*** Block opens ***

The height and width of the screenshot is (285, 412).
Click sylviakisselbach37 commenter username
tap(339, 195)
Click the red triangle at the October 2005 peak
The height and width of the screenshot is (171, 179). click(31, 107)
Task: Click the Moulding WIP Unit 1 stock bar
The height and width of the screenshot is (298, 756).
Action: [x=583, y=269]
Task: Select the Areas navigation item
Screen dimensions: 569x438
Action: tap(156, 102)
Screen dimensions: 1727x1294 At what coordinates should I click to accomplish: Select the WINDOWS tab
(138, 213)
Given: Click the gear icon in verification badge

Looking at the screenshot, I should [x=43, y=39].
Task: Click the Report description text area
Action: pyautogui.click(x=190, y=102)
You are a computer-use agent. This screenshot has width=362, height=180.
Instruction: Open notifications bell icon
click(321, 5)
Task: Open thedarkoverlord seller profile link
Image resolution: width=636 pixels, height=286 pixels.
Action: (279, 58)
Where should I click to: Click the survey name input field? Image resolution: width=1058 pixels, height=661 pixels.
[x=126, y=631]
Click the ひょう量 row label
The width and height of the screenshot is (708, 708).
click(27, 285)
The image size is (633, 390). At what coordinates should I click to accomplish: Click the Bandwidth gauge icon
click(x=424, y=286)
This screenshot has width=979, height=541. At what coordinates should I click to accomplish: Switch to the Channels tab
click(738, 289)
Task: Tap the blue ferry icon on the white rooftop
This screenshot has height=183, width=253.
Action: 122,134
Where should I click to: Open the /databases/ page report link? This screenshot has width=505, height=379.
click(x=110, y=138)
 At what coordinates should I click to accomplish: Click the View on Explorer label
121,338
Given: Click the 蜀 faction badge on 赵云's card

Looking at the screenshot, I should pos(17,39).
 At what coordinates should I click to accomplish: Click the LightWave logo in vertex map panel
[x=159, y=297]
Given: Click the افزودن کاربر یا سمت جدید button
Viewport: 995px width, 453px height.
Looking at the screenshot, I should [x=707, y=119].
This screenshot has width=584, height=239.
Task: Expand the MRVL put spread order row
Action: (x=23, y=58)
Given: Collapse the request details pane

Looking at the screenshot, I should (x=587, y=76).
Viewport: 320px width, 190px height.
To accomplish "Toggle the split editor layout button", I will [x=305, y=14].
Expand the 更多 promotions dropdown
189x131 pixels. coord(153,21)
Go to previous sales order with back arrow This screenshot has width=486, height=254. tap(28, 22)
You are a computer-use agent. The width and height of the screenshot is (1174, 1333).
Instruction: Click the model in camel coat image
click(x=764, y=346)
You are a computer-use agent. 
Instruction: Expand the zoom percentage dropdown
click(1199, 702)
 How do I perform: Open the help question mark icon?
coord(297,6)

*** Block closes ***

*WORK INSTRUCTIONS*. Retype, exactly as written, each line from the one that has "Instruction: Open notifications bell icon" to the bottom of the entries above, and include both of those lines.

*EXERCISE ANSWER*.
Instruction: Open notifications bell icon
click(321, 5)
Task: Open thedarkoverlord seller profile link
Image resolution: width=636 pixels, height=286 pixels.
Action: (279, 58)
Where should I click to: Click the survey name input field? Image resolution: width=1058 pixels, height=661 pixels.
[x=126, y=631]
Click the ひょう量 row label
The width and height of the screenshot is (708, 708).
click(27, 285)
The image size is (633, 390). At what coordinates should I click to accomplish: Click the Bandwidth gauge icon
click(x=424, y=286)
This screenshot has width=979, height=541. At what coordinates should I click to accomplish: Switch to the Channels tab
click(738, 289)
Task: Tap the blue ferry icon on the white rooftop
This screenshot has height=183, width=253.
Action: 122,134
Where should I click to: Open the /databases/ page report link? This screenshot has width=505, height=379.
click(x=110, y=138)
 At what coordinates should I click to accomplish: Click the View on Explorer label
121,338
Given: Click the 蜀 faction badge on 赵云's card

Looking at the screenshot, I should pos(17,39).
 At what coordinates should I click to accomplish: Click the LightWave logo in vertex map panel
[x=159, y=297]
Given: Click the افزودن کاربر یا سمت جدید button
Viewport: 995px width, 453px height.
Looking at the screenshot, I should [x=707, y=119].
This screenshot has width=584, height=239.
Task: Expand the MRVL put spread order row
Action: (x=23, y=58)
Given: Collapse the request details pane

Looking at the screenshot, I should (x=587, y=76).
Viewport: 320px width, 190px height.
To accomplish "Toggle the split editor layout button", I will [x=305, y=14].
Expand the 更多 promotions dropdown
189x131 pixels. coord(153,21)
Go to previous sales order with back arrow This screenshot has width=486, height=254. tap(28, 22)
You are a computer-use agent. The width and height of the screenshot is (1174, 1333).
Instruction: Click the model in camel coat image
click(x=764, y=346)
You are a computer-use agent. 
Instruction: Expand the zoom percentage dropdown
click(1199, 702)
 How do I perform: Open the help question mark icon?
coord(297,6)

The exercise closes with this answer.